Ondas de Calor Ameaçam a Europa e Reforçam a Escassez de Ar-Condicionado

A Europa tem enfrentado nas últimas semanas uma onda de calor intensa que quebrou recordes históricos de temperatura e já causou a morte de pelo menos 50 pessoas. Essas temperaturas extremas, que devem persistir por algum tempo, são um reflexo das mudanças climáticas que vêm alterando o clima do continente, tornando eventos assim mais frequentes e desafiando a adaptação da população.

Nas ruas, os europeus recorrem a métodos improvisados para amenizar o calor, como o uso de guarda-chuvas para sombra, fontes de água para refrescar-se e banhos em rios e lagos, que infelizmente têm resultado em acidentes fatais por afogamento e choques térmicos. Dentro de casa, ventiladores, banhos frios e bolsas de gelo são as principais alternativas, já que o ar-condicionado ainda é uma raridade nas residências do continente.

Por Que o Ar-Condicionado é Pouco Comum na Europa?

Dados indicam que apenas cerca de 20% das casas europeias possuem ar-condicionado, conforme reportagem da CNN internacional. A ausência desse equipamento faz com que empresas reduzam jornadas ou permitam o trabalho remoto em dias muito quentes, enquanto escolas chegam a dispensar alunos e casas de repouso buscam soluções alternativas para manter os idosos frescos. Até hospitais enfrentam limitações, com muitos deles sem aparelhos de ar-condicionado.
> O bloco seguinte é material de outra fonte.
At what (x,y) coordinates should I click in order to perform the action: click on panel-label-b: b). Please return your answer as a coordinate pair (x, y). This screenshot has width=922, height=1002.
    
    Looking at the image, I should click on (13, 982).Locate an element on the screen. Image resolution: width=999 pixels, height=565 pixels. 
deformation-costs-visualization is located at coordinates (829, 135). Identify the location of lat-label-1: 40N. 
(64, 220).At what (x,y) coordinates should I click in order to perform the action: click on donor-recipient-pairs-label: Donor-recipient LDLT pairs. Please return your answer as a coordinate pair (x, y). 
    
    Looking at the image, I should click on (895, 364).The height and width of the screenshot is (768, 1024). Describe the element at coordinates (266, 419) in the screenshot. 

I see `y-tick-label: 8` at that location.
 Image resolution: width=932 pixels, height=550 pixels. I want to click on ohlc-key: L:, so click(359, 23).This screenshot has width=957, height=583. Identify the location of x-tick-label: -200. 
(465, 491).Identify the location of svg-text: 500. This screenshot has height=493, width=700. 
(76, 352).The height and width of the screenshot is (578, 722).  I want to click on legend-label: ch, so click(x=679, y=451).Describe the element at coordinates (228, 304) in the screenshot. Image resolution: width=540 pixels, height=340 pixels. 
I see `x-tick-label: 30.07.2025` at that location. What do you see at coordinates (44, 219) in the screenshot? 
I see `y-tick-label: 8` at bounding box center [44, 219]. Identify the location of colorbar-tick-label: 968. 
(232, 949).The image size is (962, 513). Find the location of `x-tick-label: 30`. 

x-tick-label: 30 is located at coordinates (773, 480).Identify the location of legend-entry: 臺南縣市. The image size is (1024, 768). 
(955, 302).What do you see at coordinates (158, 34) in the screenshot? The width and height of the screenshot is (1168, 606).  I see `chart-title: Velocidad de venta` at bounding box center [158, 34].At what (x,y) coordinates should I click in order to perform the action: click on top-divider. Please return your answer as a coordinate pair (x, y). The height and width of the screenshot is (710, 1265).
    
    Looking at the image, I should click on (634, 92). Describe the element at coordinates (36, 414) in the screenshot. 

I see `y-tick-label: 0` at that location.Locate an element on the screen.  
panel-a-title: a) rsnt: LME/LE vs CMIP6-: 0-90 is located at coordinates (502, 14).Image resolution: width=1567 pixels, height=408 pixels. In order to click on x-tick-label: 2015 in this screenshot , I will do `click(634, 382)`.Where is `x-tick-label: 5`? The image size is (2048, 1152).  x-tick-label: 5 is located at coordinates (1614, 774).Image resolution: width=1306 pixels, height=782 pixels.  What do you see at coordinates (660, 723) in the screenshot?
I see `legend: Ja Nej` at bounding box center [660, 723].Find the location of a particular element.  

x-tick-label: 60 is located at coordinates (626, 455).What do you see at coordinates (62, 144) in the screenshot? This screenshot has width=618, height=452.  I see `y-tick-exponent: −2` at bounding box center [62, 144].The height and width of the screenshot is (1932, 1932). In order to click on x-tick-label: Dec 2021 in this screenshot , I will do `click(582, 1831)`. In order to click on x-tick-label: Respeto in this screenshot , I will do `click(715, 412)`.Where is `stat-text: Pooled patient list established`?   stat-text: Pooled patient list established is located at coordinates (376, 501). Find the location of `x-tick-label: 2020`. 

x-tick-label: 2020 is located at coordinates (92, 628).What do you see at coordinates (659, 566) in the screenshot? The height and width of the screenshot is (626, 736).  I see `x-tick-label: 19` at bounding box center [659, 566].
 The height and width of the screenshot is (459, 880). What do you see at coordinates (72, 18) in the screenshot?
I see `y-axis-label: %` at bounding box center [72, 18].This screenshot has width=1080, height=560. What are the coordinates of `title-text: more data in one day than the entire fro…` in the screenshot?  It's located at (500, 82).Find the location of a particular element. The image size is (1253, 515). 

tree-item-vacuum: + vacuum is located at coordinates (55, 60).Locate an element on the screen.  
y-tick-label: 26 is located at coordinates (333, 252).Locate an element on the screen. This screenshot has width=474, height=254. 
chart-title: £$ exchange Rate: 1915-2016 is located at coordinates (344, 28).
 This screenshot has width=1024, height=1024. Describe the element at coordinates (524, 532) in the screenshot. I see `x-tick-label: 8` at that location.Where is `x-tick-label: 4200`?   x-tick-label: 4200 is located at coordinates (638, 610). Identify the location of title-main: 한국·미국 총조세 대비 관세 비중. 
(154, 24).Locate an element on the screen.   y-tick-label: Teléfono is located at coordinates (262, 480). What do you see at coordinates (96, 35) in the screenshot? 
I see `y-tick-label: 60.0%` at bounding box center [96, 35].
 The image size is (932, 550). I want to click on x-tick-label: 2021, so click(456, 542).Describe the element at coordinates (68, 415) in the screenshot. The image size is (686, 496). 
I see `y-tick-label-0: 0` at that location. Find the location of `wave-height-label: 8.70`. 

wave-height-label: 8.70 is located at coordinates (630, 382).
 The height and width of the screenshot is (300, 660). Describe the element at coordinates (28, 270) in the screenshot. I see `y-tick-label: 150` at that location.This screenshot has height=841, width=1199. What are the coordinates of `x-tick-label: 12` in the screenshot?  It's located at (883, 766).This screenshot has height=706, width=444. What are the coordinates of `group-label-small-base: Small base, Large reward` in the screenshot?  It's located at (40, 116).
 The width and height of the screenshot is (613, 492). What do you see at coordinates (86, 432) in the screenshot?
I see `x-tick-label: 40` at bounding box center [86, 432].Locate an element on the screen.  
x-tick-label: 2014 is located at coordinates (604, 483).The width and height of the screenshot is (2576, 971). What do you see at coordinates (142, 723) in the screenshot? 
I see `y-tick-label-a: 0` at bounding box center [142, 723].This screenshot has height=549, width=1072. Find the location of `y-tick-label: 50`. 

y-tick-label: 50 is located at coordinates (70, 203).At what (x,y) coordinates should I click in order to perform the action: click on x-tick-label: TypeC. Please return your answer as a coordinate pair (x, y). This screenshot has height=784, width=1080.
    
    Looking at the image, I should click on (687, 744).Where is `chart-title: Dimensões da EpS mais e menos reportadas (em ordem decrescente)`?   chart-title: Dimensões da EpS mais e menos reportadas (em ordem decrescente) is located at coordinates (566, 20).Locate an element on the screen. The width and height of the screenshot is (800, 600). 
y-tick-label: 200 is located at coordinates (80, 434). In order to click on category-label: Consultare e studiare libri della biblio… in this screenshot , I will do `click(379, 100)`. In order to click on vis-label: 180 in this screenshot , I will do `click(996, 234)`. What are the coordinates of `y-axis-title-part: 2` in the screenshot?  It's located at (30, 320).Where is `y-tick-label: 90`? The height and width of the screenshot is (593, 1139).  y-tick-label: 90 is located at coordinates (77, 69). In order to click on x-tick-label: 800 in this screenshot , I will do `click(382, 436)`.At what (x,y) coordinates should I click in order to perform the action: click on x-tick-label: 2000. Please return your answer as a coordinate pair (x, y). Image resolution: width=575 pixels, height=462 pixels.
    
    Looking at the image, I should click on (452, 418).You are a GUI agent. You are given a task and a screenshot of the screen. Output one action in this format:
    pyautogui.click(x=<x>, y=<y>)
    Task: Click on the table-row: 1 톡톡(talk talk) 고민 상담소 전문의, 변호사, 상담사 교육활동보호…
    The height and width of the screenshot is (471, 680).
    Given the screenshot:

Historicamente, a necessidade por refrigeração era baixa em grande parte da Europa, especialmente no Norte, devido às temperaturas amenas. Ondas de calor existiam, mas não com a intensidade e duração que se observa hoje. Por isso, o ar-condicionado sempre foi visto como um luxo, e não uma necessidade básica. Além disso, os custos elevados de instalação e energia, que são superiores aos praticados nos Estados Unidos, e a renda relativamente menor da população dificultam ainda mais a adoção em larga escala.

Arquitetura e Desafios para a Instalação

Outro fator que explica a baixa presença do ar-condicionado está na arquitetura tradicional europeia. No sul, onde o calor é mais intenso, construções com paredes espessas e janelas pequenas ajudam a manter o ambiente fresco. Já em outras regiões, as casas não foram projetadas para enfrentar o calor extremo. Como explica Brian Motherway, chefe do Escritório de Eficiência Energética da Agência Internacional de Energia, “não tínhamos o hábito de pensar em como nos manter frescos no verão. É um fenômeno recente”.

Além disso, muitas edificações são antigas e não foram planejadas para receber sistemas de ar-condicionado, o que encarece e dificulta a instalação. Na Inglaterra, por exemplo, uma em cada seis residências foi construída antes de 1900, e autoridades frequentemente negam pedidos de instalação para preservar a estética, especialmente em áreas de proteção arquitetônica ou prédios tombados.

Mudanças na Demanda e Perspectivas para o Futuro

Com o aumento das ondas de calor e o aquecimento do continente ao dobro da velocidade do restante do mundo, a percepção sobre o ar-condicionado está mudando rapidamente. Consumidores e empresas europeias estão adquirindo mais aparelhos, tanto portáteis quanto fixos. Segundo a Samsung Electronics, mercados como Itália, Espanha e França registraram crescimento de dois dígitos nas vendas no primeiro semestre de 2024, com previsão de alta contínua durante a temporada de calor.

Um relatório da Agência Internacional de Energia projeta que o número de aparelhos de ar-condicionado na União Europeia deve mais que dobrar até 2050, alcançando 275 milhões. Como ressalta Yetunde Abdul, diretora do UK Green Building Council, “nossas casas precisam ser resilientes não apenas ao frio, mas também ao calor cada vez mais brutal”. Essa transição representa um desafio para a infraestrutura, a economia doméstica e as políticas públicas, que precisarão acompanhar essa nova realidade climática e seus impactos práticos no dia a dia dos europeus.